By Vernon Loeb
Washington Post Staff Writer
Wednesday, June 14, 2000; Page A37
Alarmed by a torrent of leaks, the Senate Select Committee on Intelligence has endorsed legislation that for the first time explicitly would make disclosing classified information to the media a felony punishable by up to three years in prison.
Committee members, led by Chairman Richard C. Shelby (R-Ala.), say existing statutes do not cover all types of classified information and make prosecutions so difficult that leaks are endangering U.S. intelligence efforts.
CIA Director George J. Tenet, who has complained that the executive branch "leaks like a sieve," told Congress in July that he would love to catch a leaker because of the harm that widespread leaking "does to the effort of the men and women of our intelligence community and how it abuses the security of Americans."
The bill, however, has generated intense opposition from First Amendment groups, a former espionage prosecutor and Attorney General Janet Reno, all of whom argue that criminal prosecutions are not necessarily the best way to stop leaks.
Reno is expected to make that point today as she opposes the bill in its current form at a closed hearing of the Senate committee, according to an administration official. Tenet and FBI Director Louis J. Freeh are also scheduled to testify behind closed doors.
John L. Martin, who supervised the prosecutions of 76 accused spies and won convictions in all but one of those cases during a 26-year career with the Justice Department, said the bill is vague and probably unconstitutional. "Criminalizing leaks will not solve the problem, only exacerbate the situation," he said.
The Justice Department generally has chosen not to prosecute suspected leakers because it is difficult to prove that a particular person was the source of a leak and such cases often would require subpoenaing reporters and editors, leading to messy First Amendment issues, Martin said.
Usually, he said, Justice has urged the CIA, State Department, Pentagon and other agencies to punish suspected leakers administratively and to fire them when there is sufficient evidence.
The problem of leaks arises not from weaknesses in existing law, he said, but from a disinclination to enforce legal and administrative sanctions against senior officials, by far the most common violators.
"[T]he biggest leakers are White House aides, Cabinet secretaries, generals and admirals, and members of Congress," said Martin, who now runs the Washington office of OSO Group Ltd., an international investigative firm. "If this were enacted, enforced and upheld by the courts, you could relocate the capital from Washington to Lewisburg, Pa."--the site of a federal penitentiary.
Steven Aftergood, director of the Federation of American Scientists' Project on Government Secrecy, said criminalizing leaks would be premature "as long as over-classification is rampant."
Shelby and other committee members say that to prosecute leakers under current law, prosecutors must show they committed espionage on behalf of a foreign power or divulged "national defense" information, a category that excludes much important data.

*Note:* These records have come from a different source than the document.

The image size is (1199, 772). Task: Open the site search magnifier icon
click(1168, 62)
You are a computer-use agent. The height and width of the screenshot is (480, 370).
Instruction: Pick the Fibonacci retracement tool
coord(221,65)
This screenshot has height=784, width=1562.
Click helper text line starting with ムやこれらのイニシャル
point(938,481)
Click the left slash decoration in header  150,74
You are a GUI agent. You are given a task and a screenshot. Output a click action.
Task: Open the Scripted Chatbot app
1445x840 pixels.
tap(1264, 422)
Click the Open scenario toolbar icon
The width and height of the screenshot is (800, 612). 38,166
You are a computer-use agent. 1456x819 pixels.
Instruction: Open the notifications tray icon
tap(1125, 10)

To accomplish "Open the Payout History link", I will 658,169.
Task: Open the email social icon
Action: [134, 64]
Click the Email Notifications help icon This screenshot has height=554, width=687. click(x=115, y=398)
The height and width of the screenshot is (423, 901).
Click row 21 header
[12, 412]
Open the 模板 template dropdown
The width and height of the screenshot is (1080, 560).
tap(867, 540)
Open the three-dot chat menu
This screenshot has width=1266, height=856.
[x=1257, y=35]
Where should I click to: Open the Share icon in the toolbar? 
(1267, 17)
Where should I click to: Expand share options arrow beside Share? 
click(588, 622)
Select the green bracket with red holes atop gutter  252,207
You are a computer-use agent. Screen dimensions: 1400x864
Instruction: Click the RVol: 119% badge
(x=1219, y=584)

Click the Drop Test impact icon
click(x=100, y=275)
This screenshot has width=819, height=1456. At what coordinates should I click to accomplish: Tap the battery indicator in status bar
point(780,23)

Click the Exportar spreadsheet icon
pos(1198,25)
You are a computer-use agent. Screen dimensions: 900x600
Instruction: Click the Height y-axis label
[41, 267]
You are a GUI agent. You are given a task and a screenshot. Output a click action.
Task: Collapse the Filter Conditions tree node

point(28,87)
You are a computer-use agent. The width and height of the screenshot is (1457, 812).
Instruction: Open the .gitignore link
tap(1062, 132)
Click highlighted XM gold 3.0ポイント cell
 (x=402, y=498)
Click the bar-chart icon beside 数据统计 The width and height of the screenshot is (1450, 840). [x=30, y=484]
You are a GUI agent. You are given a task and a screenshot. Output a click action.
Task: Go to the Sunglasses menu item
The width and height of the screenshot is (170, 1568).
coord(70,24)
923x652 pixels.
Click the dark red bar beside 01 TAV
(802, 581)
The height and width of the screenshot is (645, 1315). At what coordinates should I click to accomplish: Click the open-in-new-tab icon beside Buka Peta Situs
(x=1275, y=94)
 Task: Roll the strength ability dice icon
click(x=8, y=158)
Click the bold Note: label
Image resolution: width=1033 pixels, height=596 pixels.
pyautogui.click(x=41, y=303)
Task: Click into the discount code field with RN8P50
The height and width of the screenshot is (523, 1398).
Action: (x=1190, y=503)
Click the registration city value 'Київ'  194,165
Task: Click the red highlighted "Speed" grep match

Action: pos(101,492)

The committee's bill, Shelby said, states simply that any government official who "knowingly and willfully discloses . . . any classified information" to an unauthorized individual is guilty of a felony and may be fined up to $10,000 and imprisoned for up to three years.
The bill's definition of classified information is straightforward: "information or material . . . clearly marked . . . as requiring protection against unauthorized disclosure for reasons of national security."
Shelby said such language does not infringe upon the media's rights under the First Amendment because it does not make publishing classified information a crime.